X = user_df_cart.drop(columns=['purchase','media', 'converted', 'cluster'])
y = user_df_cart['converted']  # target

model = LogisticRegression(max_iter=1000)
model.fit(X, y)

Out[ ]:

LogisticRegression(max_iter=1000)

In a Jupyter environment, please rerun this cell to show the HTML representation or trust the notebook.
On GitHub, the HTML representation is unable to render, please try loading this page with nbviewer.org.

In [ ]:

coeff_df = pd.DataFrame({
    'Feature': X.columns,
    'Coefficient': model.coef_[0]
})
print(coeff_df.sort_values(by='Coefficient', ascending=False))

               Feature   Coefficient
1       begin_checkout  4.603798e-01
5               회원가입완료  1.976794e-01
3                login  3.332584e-02
4        session_start  8.550497e-03
7  total_stay_time_sec -3.571540e-07
0          add_to_cart -7.881150e-03
2          first_visit -2.358669e-02
6               device -2.115448e-01

From the logistic regression coefficients, we can draw the following conclusions about which factors most strongly influence conversion at the cart stage:

begin_checkout (β ≈ 0.46)
- This is the strongest positive predictor: users who proceed to the checkout step are much more likely to complete a purchase.
회원가입완료 – signup completed (β ≈ 0.20)
- Completing membership registration is also strongly associated with higher conversion, suggesting that registered members are more likely to finish the purchase than non-members.
login and session_start (small positive coefficients)
- More logins and session starts slightly increase the probability of conversion, indicating that repeated engagement with the site helps, but their effect is weaker than checkout or signup.
first_visit (β < 0)
- First-time visitors are less likely to convert than returning users, which aligns with the idea that users often need multiple visits before purchasing.
device (β ≈ -0.21, mobile = 0, desktop = 1)
- The negative coefficient means that desktop users have a lower conversion probability than mobile users, even among those who added items to the cart, consistent with the earlier device-level analysis.
total_stay_time_sec and add_to_cart (coefficients close to 0)
- Their effects are very small in magnitude in this model, suggesting that spending more time or adding slightly more items to the cart does not, by itself, strongly change the conversion probability, once other behaviors (like checkout and signup) are controlled for.

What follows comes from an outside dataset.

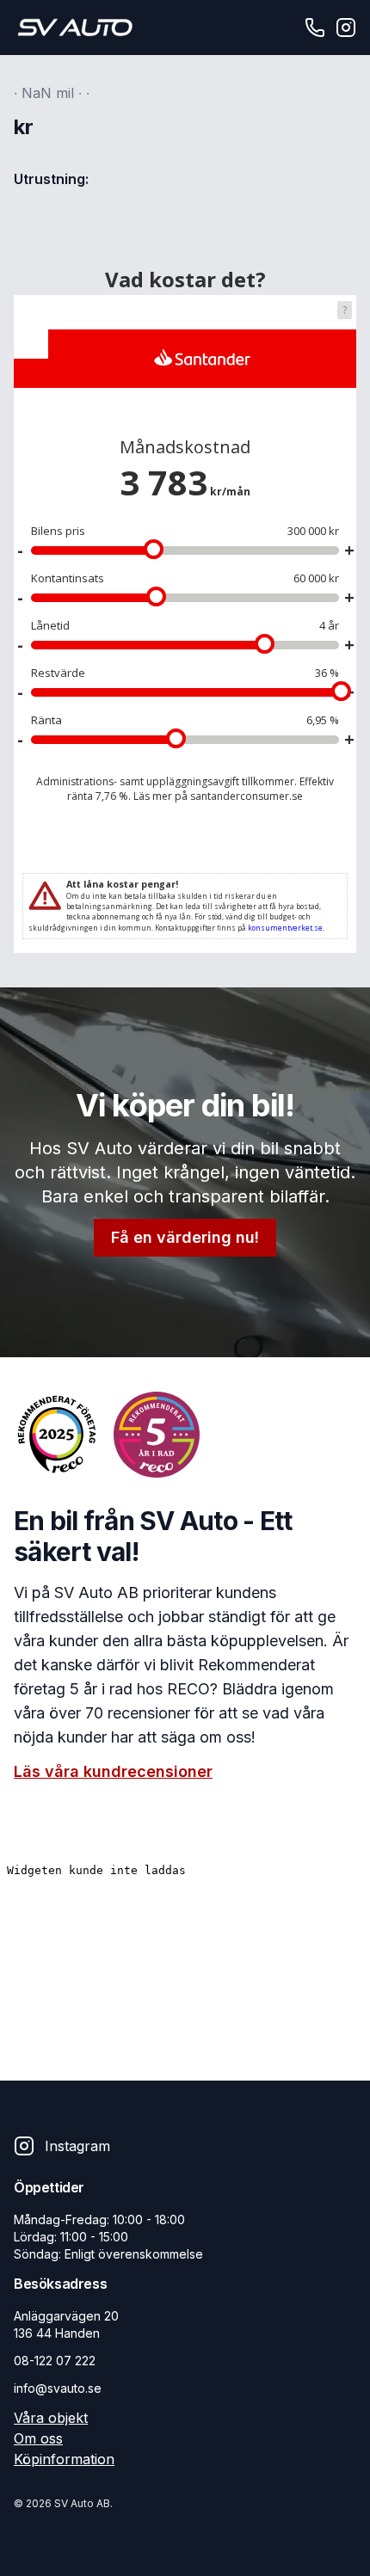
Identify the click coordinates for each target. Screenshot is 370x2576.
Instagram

Overall, the model highlights that moving forward in the funnel (begin_checkout), completing signup, and using mobile are the key drivers of conversion at the cart stage, whereas first-time visits and desktop usage are associated with lower purchase completion.

7. Conclusion¶

In this analysis, we used detailed event-level logs from an online shopping mall to understand how customers move from visit to purchase and how different channels and behaviors affect conversion.

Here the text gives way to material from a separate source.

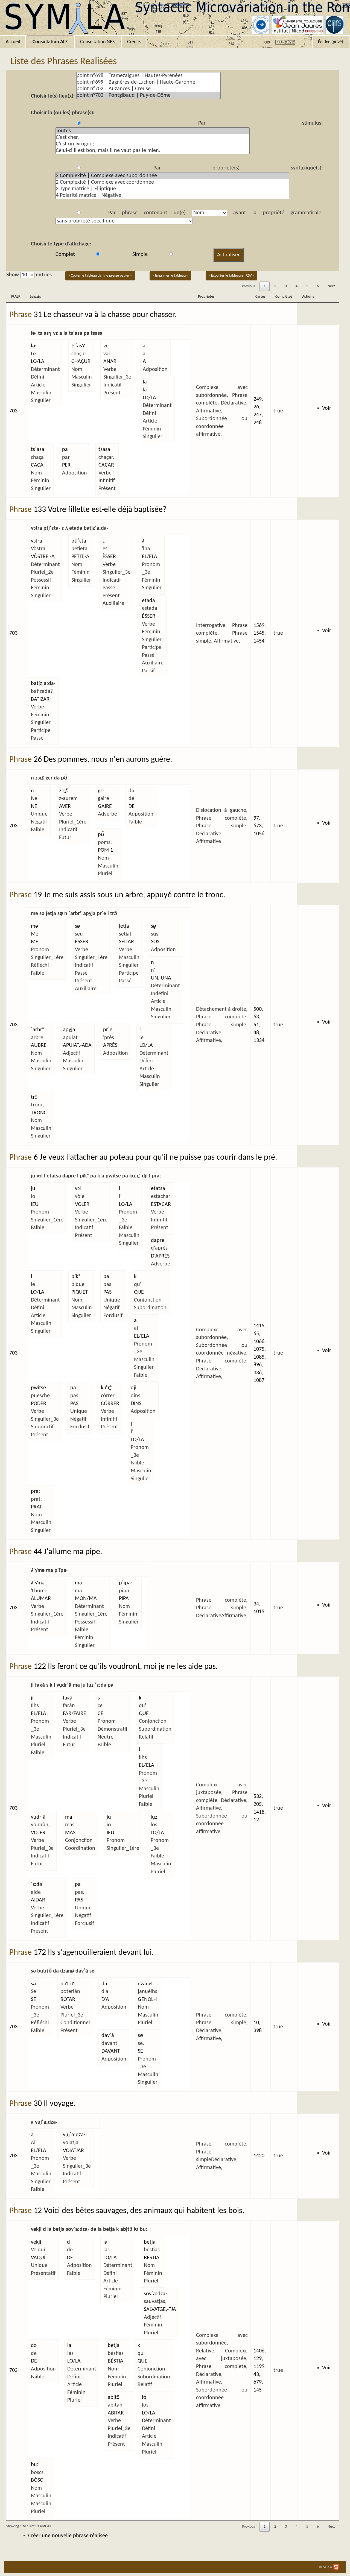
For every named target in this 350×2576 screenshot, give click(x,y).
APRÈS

Overall, the analysis shows that personalized CRM channels, mobile usage, and deeper funnel engagement (checkout and signup) are critical drivers of conversion, while user behavior patterns allow us to identify VIPs, loyal buyers, at-risk customers, and newcomers. These insights can be used to design targeted marketing and retention strategies that allocate resources more efficiently and improve overall sales performance.